### [Task to carry out]
Check every line below for the string "computer", and copy the lines that contain it.

### [Recorded information]
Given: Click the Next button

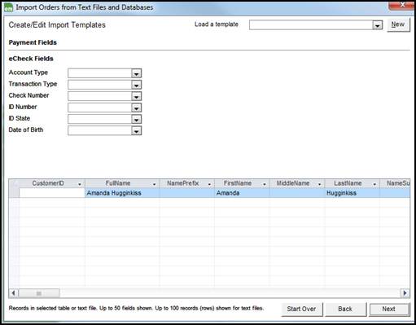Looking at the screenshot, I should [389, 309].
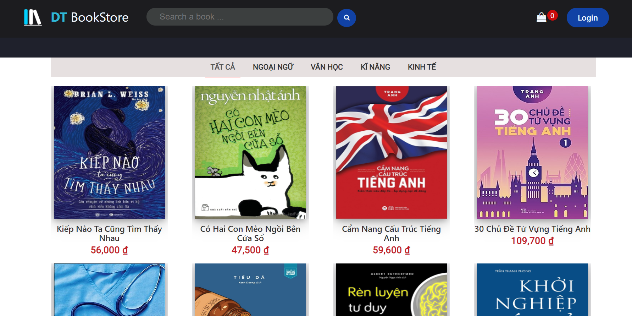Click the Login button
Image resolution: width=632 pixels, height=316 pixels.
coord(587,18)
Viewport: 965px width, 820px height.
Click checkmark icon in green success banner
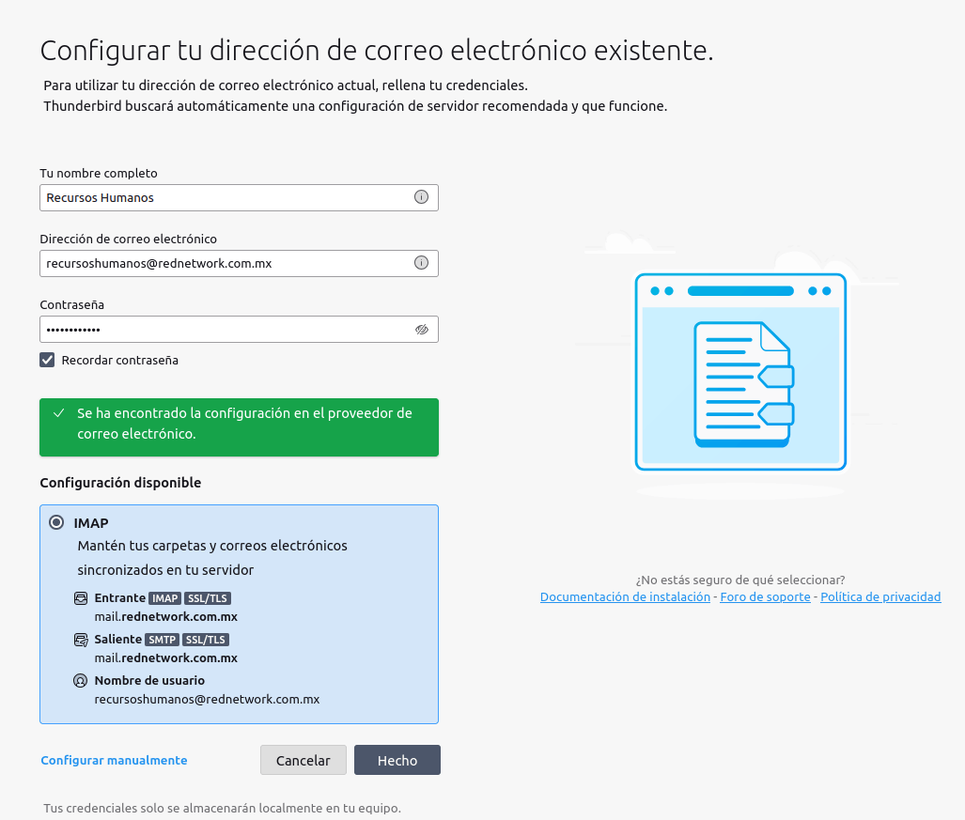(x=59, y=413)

==

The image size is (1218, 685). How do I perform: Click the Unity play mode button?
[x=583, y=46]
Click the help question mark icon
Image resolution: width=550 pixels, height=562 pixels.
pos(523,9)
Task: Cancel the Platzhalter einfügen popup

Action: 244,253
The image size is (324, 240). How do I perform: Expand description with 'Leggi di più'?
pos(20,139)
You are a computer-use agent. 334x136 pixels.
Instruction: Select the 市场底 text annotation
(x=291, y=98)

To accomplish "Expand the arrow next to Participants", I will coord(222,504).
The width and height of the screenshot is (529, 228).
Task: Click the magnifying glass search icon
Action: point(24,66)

---

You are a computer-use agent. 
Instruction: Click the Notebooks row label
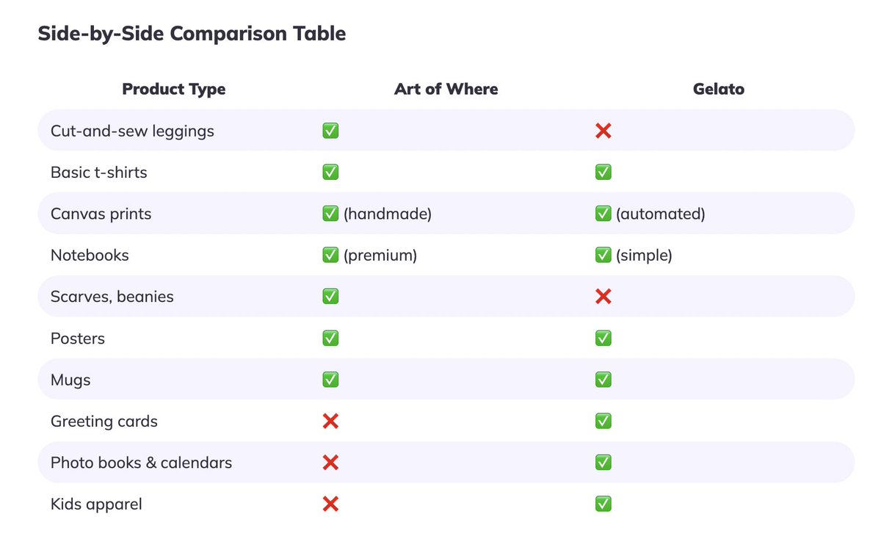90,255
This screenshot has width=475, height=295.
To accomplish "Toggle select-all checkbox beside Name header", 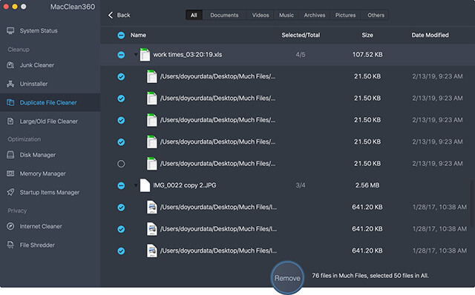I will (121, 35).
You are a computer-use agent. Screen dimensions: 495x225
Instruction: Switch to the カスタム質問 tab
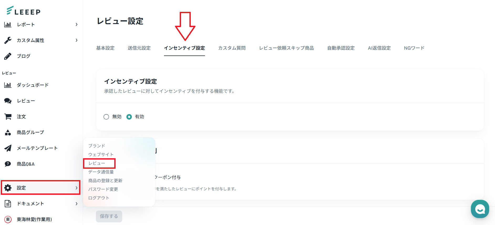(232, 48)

### [Result of the task]
You are a computer-use agent. 334x136 pixels.
You are a computer-use agent. 
You are a computer-use agent. Screen dimensions: 495x225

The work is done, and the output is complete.